# Diamond Resorts to acquire The Modern Honolulu hotel



## DanZale2000 (Feb 7, 2018)

I'm not sure what this news item implies. Diamond may convert the hotel to condominiums and add the inventory to the Hawaii Collection. Diamond may add the inventory to the Embarc Collection (the hotel was named Honolulu’s “Best Boutique Hotel” by readers of Hawaii Magazine, whatever that might mean). Diamond may add inventory to both Collections. I have read here on TUG about other developers who convert hotels. On the other hand, many DRI members have the idea that Diamond whats to enter the hotel business. If that is true, maybe Diamond leaves the building as is.

=====================
From the Pacific Business News
Time-share resort firm buying The Modern Honolulu hotel
Feb 5, 2018

The Modern Honolulu hotel in Waikiki is under contract to be sold to Las Vegas-based time-share operator Diamond Resorts International for an undisclosed price.

The buyers have signed a purchase agreement and are undergoing a 90-day due-dilligence period before the transaction closes, possibly in early May, Douglas Rucker, managing director of The Modern Honolulu, told Pacific Business News.

Rucker said the hotel’s 400 employees were told about the deal last week, and that until then, and probably afterward, “it’s business as usual.”

“There’s a lot of details that need to be worked out, on both sides,” he said. “What we’ve been told more than anything is that Diamond is as curious about us as we are of them.”

The 353-room was once part of the Ilikai hotel-condominium next door until July 2006, when developer Brian Anderson bought both properties, and simultaneously sold the former Yacht Harbor Tower to M Waikiki LLC for $80 million.

The hotel underwent an extensive renovation over the next few years, reopening in the fall of 2010 as the Waikiki Edition, the first property in a partnership between Marriott International and hotelier Ian Schrager.

In late August 2011, Marriott was removed from managing the hotel in an overnight switch that rebranded the hotel as The Modern Honolulu. Around the same time, M Waikiki LLC filed for Chapter 11 bankruptcy reorganization, emerging from bankruptcy in June 2013.

Diamond Resorts has a number of time-share properties on the Neighbor Islands, is currently developing a new resort in Kailua-Kona.

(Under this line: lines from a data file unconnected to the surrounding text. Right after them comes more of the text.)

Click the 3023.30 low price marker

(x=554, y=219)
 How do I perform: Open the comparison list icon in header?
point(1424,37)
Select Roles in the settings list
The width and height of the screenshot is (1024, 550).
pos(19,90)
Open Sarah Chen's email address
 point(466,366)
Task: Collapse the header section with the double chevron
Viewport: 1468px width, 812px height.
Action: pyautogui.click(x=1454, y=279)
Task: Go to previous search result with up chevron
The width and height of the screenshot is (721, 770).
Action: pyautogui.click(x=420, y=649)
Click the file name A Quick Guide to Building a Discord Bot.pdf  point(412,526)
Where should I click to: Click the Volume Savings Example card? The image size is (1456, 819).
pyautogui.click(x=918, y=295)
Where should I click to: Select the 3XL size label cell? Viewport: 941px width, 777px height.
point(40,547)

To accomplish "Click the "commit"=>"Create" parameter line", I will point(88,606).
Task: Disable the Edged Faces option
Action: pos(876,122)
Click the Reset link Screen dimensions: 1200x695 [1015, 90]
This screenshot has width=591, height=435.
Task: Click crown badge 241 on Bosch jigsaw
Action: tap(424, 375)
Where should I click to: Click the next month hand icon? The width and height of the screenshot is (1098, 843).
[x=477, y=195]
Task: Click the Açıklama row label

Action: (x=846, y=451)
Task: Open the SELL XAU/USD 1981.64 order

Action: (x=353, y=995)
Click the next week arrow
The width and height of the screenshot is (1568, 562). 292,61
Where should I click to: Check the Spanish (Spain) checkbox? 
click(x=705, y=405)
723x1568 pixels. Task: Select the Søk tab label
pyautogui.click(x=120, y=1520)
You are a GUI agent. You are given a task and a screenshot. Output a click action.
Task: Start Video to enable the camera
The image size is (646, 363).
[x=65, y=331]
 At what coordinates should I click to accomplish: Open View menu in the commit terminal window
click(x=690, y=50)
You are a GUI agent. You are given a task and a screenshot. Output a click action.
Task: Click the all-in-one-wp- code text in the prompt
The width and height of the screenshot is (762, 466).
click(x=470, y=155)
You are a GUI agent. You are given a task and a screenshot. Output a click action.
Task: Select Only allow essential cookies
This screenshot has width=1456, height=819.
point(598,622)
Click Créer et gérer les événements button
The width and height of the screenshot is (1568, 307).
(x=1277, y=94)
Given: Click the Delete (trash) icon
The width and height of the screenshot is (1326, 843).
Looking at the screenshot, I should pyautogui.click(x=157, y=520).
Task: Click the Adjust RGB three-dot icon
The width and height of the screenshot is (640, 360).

PBN has reached out to Diamond Resorts International.


----------



## happymum (Feb 7, 2018)

Very interesting news!


----------



## pedro47 (Feb 7, 2018)

That hotel property is rated four (4) stars by TripAdvisor with some very excellent reviews by vacationers.


----------



## GrayFal (Feb 7, 2018)

happymum said:


> Very interesting news!


It would be great if it became a Diamond TS trading thru II.  We loved the restaurant there and the cool vibe of the lobby, pool and bars.


----------



## DanZale2000 (Feb 7, 2018)

pedro47 said:


> That hotel property is rated four (4) stars by TripAdvisor with some very excellent reviews by vacationers.



Diamond will destroy that rating -- On that I have no doubt.


----------



## pedro47 (Feb 8, 2018)

DanZale2000 said:


> Diamond will destroy that rating -- On that I have no doubt.


I agree with you 100%.


----------



## DanZale2000 (Feb 14, 2018)

Diamond has hired Lars Fitter who runs a Hotel makeover business in Hawaii. In a December 2017 interview Fitter says: "We have another client of ours, Diamond Resorts, who is really looking to increase their footprint here in Hawaii. They are looking at acquisition and new build opportunities, both here on Oahu and on the Big Island, so we’re trying to help them through that process."

https://www.bizjournals.com/pacific/news/2017/12/01/lars-fitter-hotel-makeover-master.html


----------



## artringwald (Feb 17, 2018)

The one thing they can't fix is the location. It's next to the boat harbor and not close to a beach.


----------



## SeattleAl (Mar 13, 2018)

Got the email yesterday.

"You asked, we listened.


We are excited to announce that Diamond Resorts™ is expanding its network of properties in Hawaii with The Modern Honolulu, located just steps from Waikiki Beach in beautiful Honolulu. As our first property on Oahu, The Modern Honolulu will be one of our premiere destinations for your next vacation. We expect to finalize the acquisition in the next few months, and we will let you know when the acquisition has closed.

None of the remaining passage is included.